===== Text =====

Turkey and Europe After Nice Summit

Introduction

While European Union attitudes on a possible Turkish accession are the subject of these reflections, the title is taken from President Turgut Özal. He used to tell those close to him that Turkey will either be at the table in Europe as a full member or it will find itself on the menu (Makovsky, 1999, 92). The Turkish perspective encapsulated in both parts of this aphorism also provides a good starting point for West and East Europeans interested in what is at stake.

Full membership is today more important than it was when Turgut Özal revived Turkish ambitions to join the European Communities. Foreign Minister İsmail Cem frequently tells us that membership of the European Union is one of the two priorities of Turkey. At the same time, Turkish spokesmen like to hint that, if this legitimate ambition is denied, Turkey has more alternatives than in Özal's time and than are presently available to Central and East European states. Today's variant of President Özal's option of an American road to Westernisation is that of regional 'strategic partner' to the United States. The Americans no longer subsidise the Turkish army, but they do appreciate Turkey's potential role in the Caspian, in Afghanistan, in Iraq, and with Israel. Four different options are implicit in İsmail Cem's responses to the EU denial of Turkish candidacy at its 1997 Luxembourg Council. By visiting Moscow, he made the point that Turkey might work with Russia as a fellow-outsider or, contrariwise, confront the Russian federation over Caspian oil and the Caucasus. Cem also spoke of Turkey as the 'bridge' between Europe and Asia, a veiled reference both to Prime Minister Erbakan's enthusiasm for the conservative Organisation of Islamic countries and to a more radical Islamic solidarity. Yet another model in fashion with both Nationalist and Islamic leaders is Japan. This evokes analogies with interwar Japan's aggressive strategy after it felt it had not been treated as an equal. Finally, it would have been unthinkable for Özal's ambassador to London to suggest an alternative to Atatürk's commitment to Turkey's borders, the foundation of 'Peace Abroad'. On 12 June, 2001, Ambassador Korkmaz Haktanır gave a speech in Northern Cyprus that floated the future possibility of a new Union of Turkish Republics, which might include 'others' besides Turkey and the TRNC.

===== Data supplied =====

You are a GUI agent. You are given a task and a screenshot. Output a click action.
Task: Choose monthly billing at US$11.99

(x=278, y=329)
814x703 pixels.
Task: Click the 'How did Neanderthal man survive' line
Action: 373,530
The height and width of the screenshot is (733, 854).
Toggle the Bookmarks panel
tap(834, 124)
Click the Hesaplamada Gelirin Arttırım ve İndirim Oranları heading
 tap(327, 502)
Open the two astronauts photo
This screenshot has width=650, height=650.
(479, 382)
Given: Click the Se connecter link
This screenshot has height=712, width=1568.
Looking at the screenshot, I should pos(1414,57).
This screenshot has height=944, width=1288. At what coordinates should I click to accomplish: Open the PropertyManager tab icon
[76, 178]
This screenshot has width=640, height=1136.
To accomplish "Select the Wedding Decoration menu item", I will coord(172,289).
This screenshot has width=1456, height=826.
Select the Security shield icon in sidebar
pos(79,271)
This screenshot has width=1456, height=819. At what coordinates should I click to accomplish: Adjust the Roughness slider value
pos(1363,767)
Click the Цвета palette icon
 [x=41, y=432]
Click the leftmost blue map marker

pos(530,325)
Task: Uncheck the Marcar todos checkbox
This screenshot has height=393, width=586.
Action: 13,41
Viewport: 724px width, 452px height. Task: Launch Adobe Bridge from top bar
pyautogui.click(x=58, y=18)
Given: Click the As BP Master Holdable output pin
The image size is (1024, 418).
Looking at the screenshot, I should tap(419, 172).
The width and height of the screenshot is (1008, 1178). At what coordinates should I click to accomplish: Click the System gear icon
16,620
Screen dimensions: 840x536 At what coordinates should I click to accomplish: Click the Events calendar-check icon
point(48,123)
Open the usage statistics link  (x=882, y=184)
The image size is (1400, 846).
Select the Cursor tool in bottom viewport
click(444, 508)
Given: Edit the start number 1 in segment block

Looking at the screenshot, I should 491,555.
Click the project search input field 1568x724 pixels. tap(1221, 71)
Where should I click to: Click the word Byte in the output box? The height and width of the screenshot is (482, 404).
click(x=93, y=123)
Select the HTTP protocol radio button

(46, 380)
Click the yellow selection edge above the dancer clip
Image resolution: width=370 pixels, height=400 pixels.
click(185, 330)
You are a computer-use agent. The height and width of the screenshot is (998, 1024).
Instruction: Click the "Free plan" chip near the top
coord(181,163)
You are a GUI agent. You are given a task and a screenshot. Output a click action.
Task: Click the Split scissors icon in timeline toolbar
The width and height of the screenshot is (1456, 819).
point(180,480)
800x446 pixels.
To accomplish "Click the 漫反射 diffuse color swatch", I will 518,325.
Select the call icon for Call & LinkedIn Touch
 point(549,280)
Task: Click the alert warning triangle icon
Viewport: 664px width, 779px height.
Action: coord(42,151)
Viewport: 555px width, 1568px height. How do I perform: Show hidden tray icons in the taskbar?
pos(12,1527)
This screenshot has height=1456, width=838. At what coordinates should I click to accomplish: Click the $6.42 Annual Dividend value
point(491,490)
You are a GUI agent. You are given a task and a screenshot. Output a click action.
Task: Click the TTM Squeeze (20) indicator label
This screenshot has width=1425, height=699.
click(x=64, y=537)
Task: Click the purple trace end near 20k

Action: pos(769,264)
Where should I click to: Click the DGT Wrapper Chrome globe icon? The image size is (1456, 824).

=====

To do »
A – Print the Turkey and Europe text from "While European Union" to "is at stake.".
B – In the Turkey and Europe text, on what date did Ambassador Korkmaz Haktanır give his speech in Northern Cyprus?
C – Pick up the Turkey and Europe text after its final sentence and carry it on.

Set of answers »
A –
While European Union attitudes on a possible Turkish accession are the subject of these reflections, the title is taken from President Turgut Özal. He used to tell those close to him that Turkey will either be at the table in Europe as a full member or it will find itself on the menu (Makovsky, 1999, 92). The Turkish perspective encapsulated in both parts of this aphorism also provides a good starting point for West and East Europeans interested in what is at stake.

B – 12 June, 2001.

C –
As for a lesser status within the EU than that of membership, being on the menu is not attractive. Turks of all persuasions do not want to be an agenda item to be discussed by others already at, or joining, the table. WEU Associate status, membership of the Customs Union, signing up to Conventions that might protect dissident minorities, are only acceptable so long as they contribute to realizing the objective of equal membership. Cem said on 6 July 1998, 'We are tired of having a special status in our relations with the EU' (Anadolu Agency, 8 July 1998). He was willing to attend the European Conference in 2000 after the EU had recognized Turkey's candidacy, not when it was proferred in 1997 as a substitute for candidacy.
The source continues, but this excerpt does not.